Anti-Thy-1 antibody (F15–421–5) was kindly provided by Dr. J. W. Fabre, University of London (UK). Dexamethasone was from Steraloids (Wilton, NH). Carbaprostacyclin (cPGI₂) was from Cayman Chemical Co. (Ann Arbor, MI). Rosiglitazone was from Zen-Bio (Research Triangle Park, NC). Other reagents were of the highest purity commercially available. Anti-PPAR antibodies were purchased from Santa Cruz Biotechnology (Santa Cruz, CA) or Calbiochem (San Diego, CA).

Cell culture

Human orbital and dermal fibroblasts were cultivated as reported previously (25). Tissue explants were obtained from individuals undergoing surgical decompression for severe TAO or orbital surgery for some other, noninflammatory problem. Dermal tissues were obtained from punch biopsies of normal-appearing skin, following informed consent. These activities have been approved by the institutional review boards of Albany Medical College and Harbor-UCLA Medical Center. Some of the fibroblast strains were generously provided by Dr. R. S. Bahn (Mayo Clinic, Rochester, MN). The array of culture strains examined in these studies included fibroblasts from patients with inactive orbital disease. A total of 10 different strains were examined in these studies. Donors were euthyroid at the time of culture harvest. Explants were allowed to attach to the bottom of culture plates and were covered with Eagle’s medium containing 10% FBS, antibiotics, and glutamine. They were incubated in a 37 C, 5% CO₂, humidified environment. The resulting fibroblast monolayers were passaged serially by gentle treatment with trypsin/EDTA. Strains were stored in liquid N₂ until needed and were used between the 2nd and 12th passage. They were determined to not express Factor VIII, cytokeratin, or smooth muscle-specific actin.
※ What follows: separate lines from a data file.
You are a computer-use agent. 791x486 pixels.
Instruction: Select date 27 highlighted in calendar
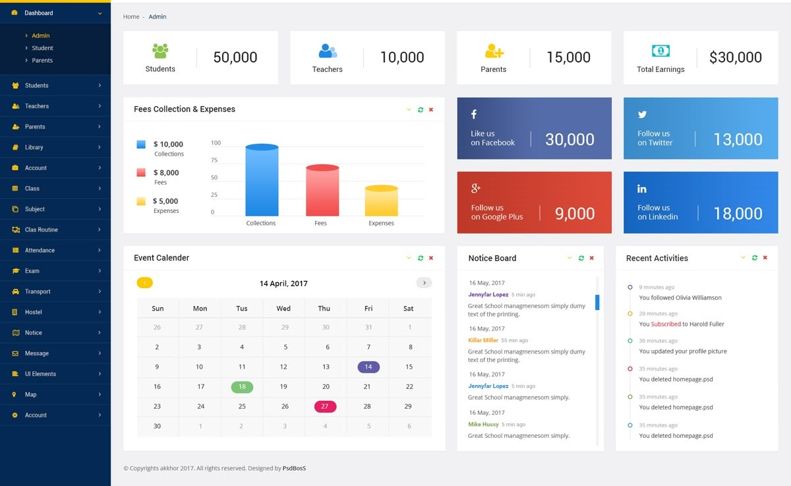coord(325,406)
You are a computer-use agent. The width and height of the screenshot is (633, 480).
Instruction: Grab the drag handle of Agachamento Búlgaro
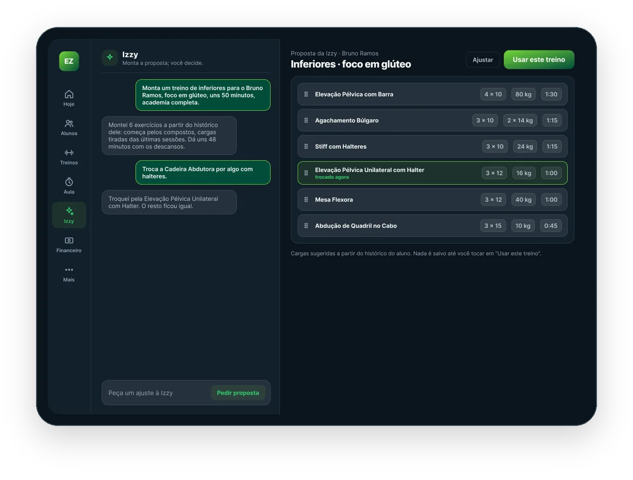pos(306,120)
Immunofluorescence and flow cytometric analysis of Thy-1 display by fibroblasts

Indirect immunofluorescence was used to determine the levels of Thy-1 expression in individual cells and to screen for its display in various strains of human fibroblasts. Cell-free supernatant prepared from a mouse hybridoma (F15–421-5) was used as the primary antihuman Thy-1 antibody. For flow cytometric studies, cultures were disrupted with gentle treatment with trypsin (0.5%, Worthington Biochemical Corp., Freehold, NJ) for 30 sec and suspended in PBS containing BSA (1%) and sodium azide (0.01%). This solution was used as a staining medium. We have documented that trypsin treatment under these circumstances does not cleave Thy-1 from the surface of fibroblasts. Individual samples were incubated with F15–421-5 or an isotype control antibody for 45 min at 4 C. Samples were then washed three times with staining medium and incubated with goat antimouse immunoglobulin conjugated with fluorescein (Organon Teknika Corp., West Chester, AL) for 45 min at 4 C. After three washes, cell pellets were resuspended in 0.5 ml staining medium and subjected to flow cytometric analysis using a Coulter Profile analyzer (Coulter Electronics, Hialeah, FL). Forward and side-scatter gates were set to exclude nonviable cells and 5000 cellular events were collected for each sample analyzed. For staining of Thy-1 in situ, fibroblasts were cultured on chamber slides (Nunc, Naperville, IL). They were stained under identical conditions as those used in the flow cytometric studies. Slides were removed from the chambers, coverslips applied, and cell monolayers visualized with a BX 40 microscope (Olympus Corp. America, Lake Success, NY) fitted with a UPlan-FL (Ph2) X 40 objective.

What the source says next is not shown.